- [REQUIREMENT] Where does the word "agent" occur in the entries below? Copy every line that has it.

- [SUPPLIED ENTRIES]
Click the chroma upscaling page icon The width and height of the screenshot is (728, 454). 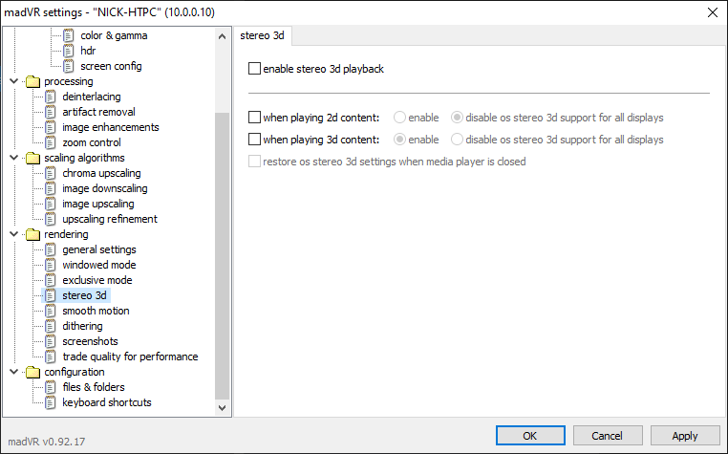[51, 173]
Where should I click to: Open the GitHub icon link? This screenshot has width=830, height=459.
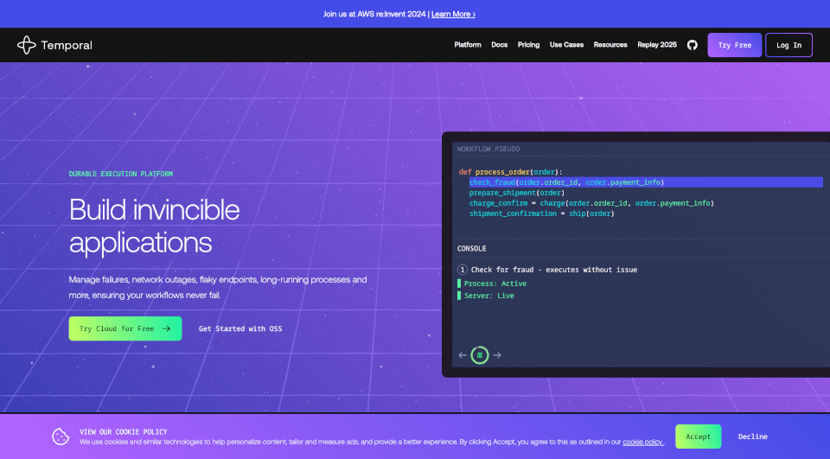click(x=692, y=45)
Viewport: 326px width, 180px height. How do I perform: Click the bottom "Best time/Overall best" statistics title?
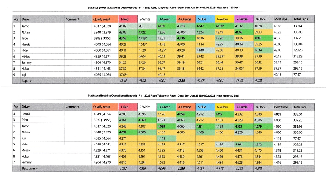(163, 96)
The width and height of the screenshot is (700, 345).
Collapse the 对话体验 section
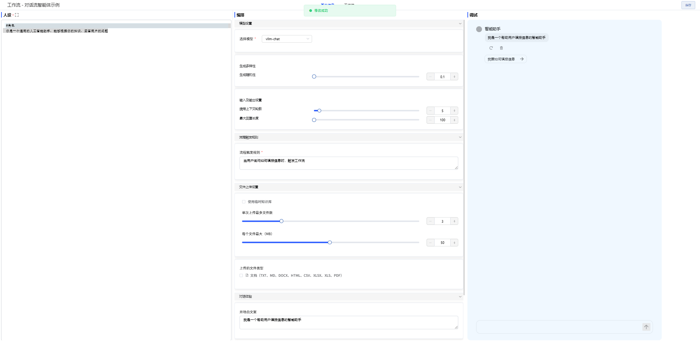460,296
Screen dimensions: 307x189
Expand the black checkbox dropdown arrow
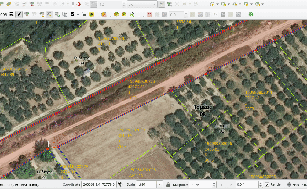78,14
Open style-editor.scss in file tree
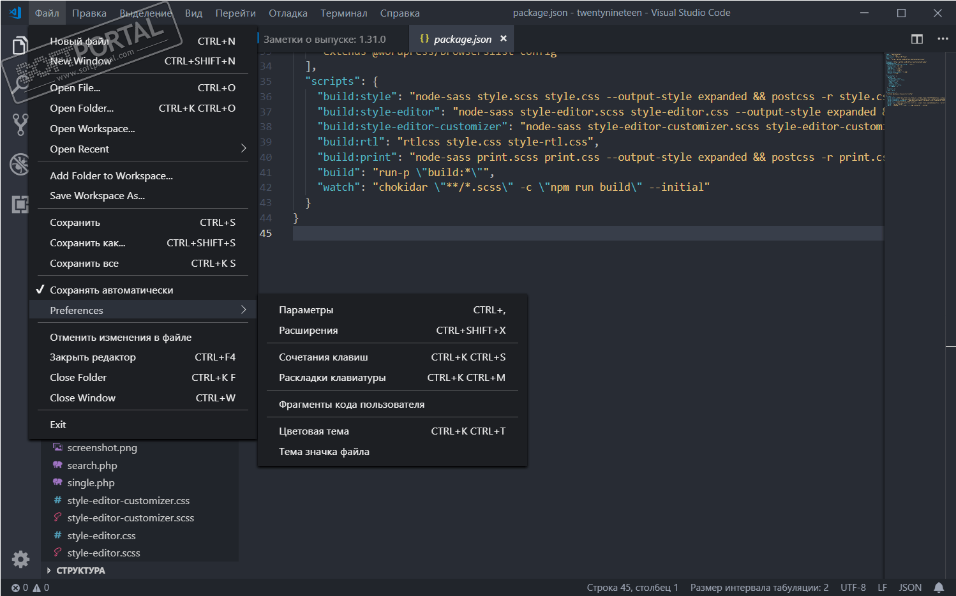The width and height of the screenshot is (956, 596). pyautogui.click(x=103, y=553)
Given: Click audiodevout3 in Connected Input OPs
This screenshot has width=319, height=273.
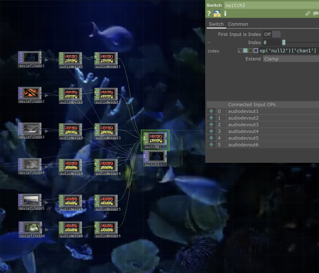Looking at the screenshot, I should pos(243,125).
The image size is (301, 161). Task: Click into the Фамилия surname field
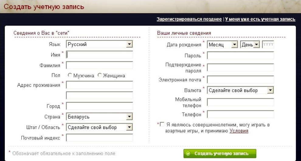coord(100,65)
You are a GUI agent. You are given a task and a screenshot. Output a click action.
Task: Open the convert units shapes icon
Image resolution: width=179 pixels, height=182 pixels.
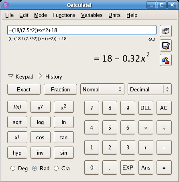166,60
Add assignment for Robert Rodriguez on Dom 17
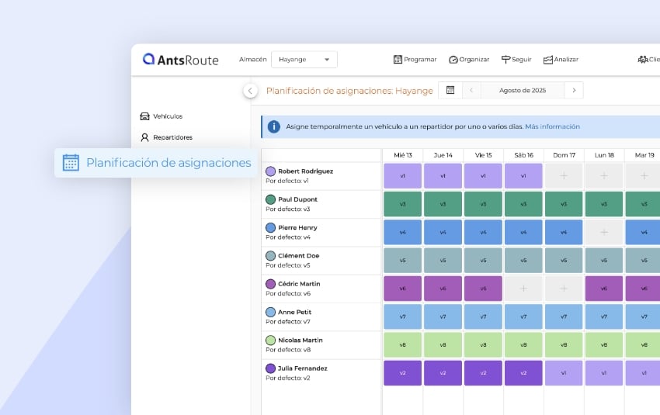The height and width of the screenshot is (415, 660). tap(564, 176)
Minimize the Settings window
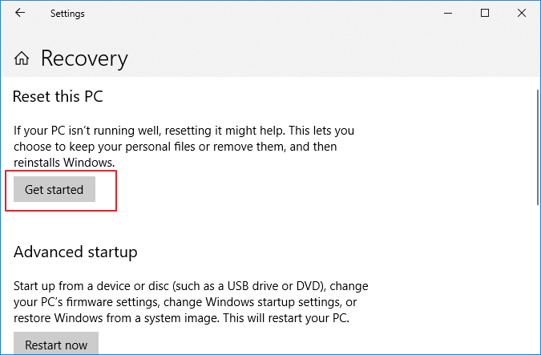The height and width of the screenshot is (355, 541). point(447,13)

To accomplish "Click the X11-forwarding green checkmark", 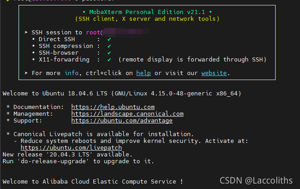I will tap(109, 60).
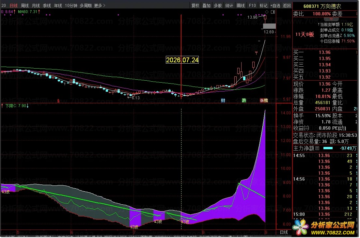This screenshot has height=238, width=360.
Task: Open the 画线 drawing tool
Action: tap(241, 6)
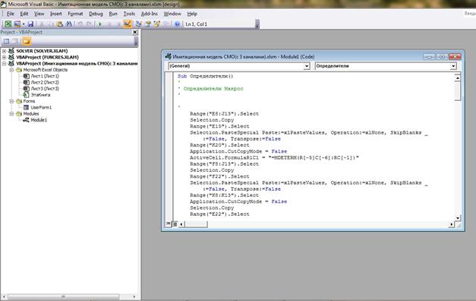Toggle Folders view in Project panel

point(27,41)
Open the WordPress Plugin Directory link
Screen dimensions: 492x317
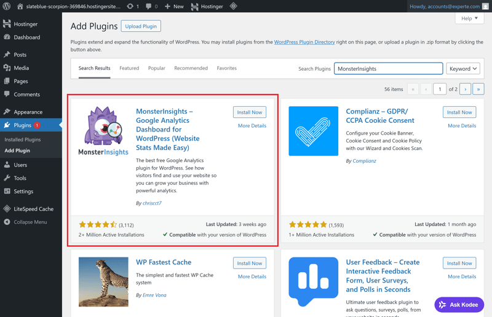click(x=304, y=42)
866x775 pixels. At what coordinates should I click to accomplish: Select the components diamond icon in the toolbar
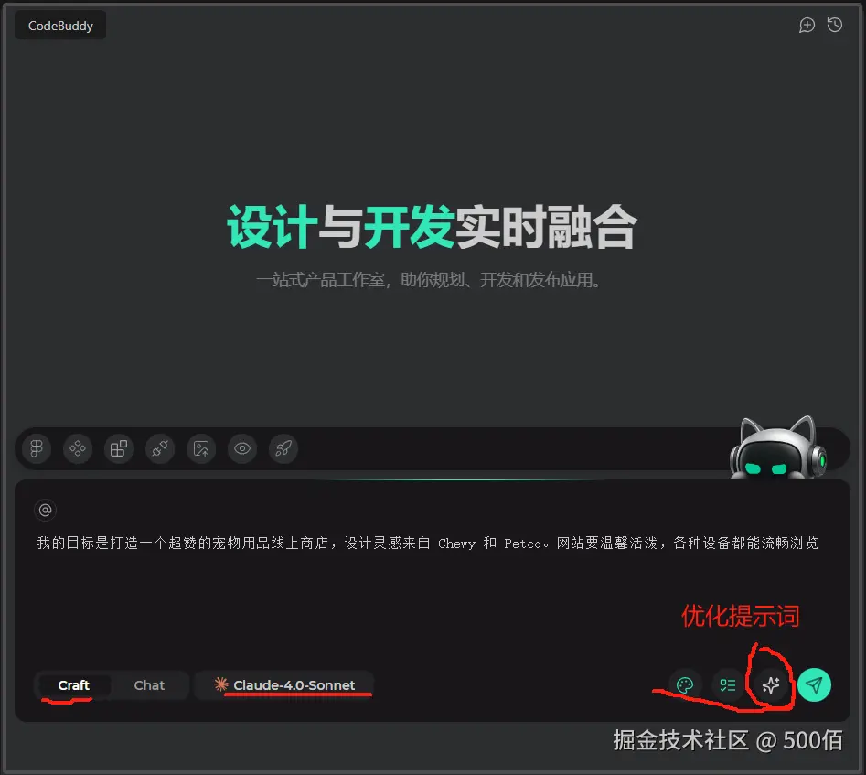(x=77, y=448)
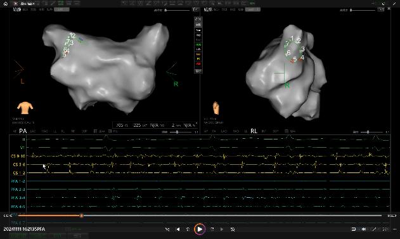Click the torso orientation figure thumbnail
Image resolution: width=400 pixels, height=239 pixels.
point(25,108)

==

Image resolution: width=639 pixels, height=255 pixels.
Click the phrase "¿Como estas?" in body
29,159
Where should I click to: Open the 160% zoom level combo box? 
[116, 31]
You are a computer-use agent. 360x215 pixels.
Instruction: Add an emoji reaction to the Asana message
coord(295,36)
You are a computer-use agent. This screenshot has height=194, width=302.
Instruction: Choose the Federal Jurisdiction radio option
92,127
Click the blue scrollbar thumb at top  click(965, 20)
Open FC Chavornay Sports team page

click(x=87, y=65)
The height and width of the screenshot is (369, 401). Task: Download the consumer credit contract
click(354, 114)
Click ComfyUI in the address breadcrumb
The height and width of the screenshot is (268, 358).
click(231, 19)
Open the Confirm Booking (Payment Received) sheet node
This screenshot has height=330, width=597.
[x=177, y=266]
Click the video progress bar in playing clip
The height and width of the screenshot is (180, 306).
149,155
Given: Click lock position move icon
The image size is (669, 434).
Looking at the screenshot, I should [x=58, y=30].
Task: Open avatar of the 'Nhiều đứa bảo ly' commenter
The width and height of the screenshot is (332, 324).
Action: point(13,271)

- [ANSWER BOX]
You are a GUI agent. You are given a task and a screenshot. Output a click action.
You are a computer-use agent. 360x215 pixels.
You are a computer-use agent. This screenshot has height=194, width=302.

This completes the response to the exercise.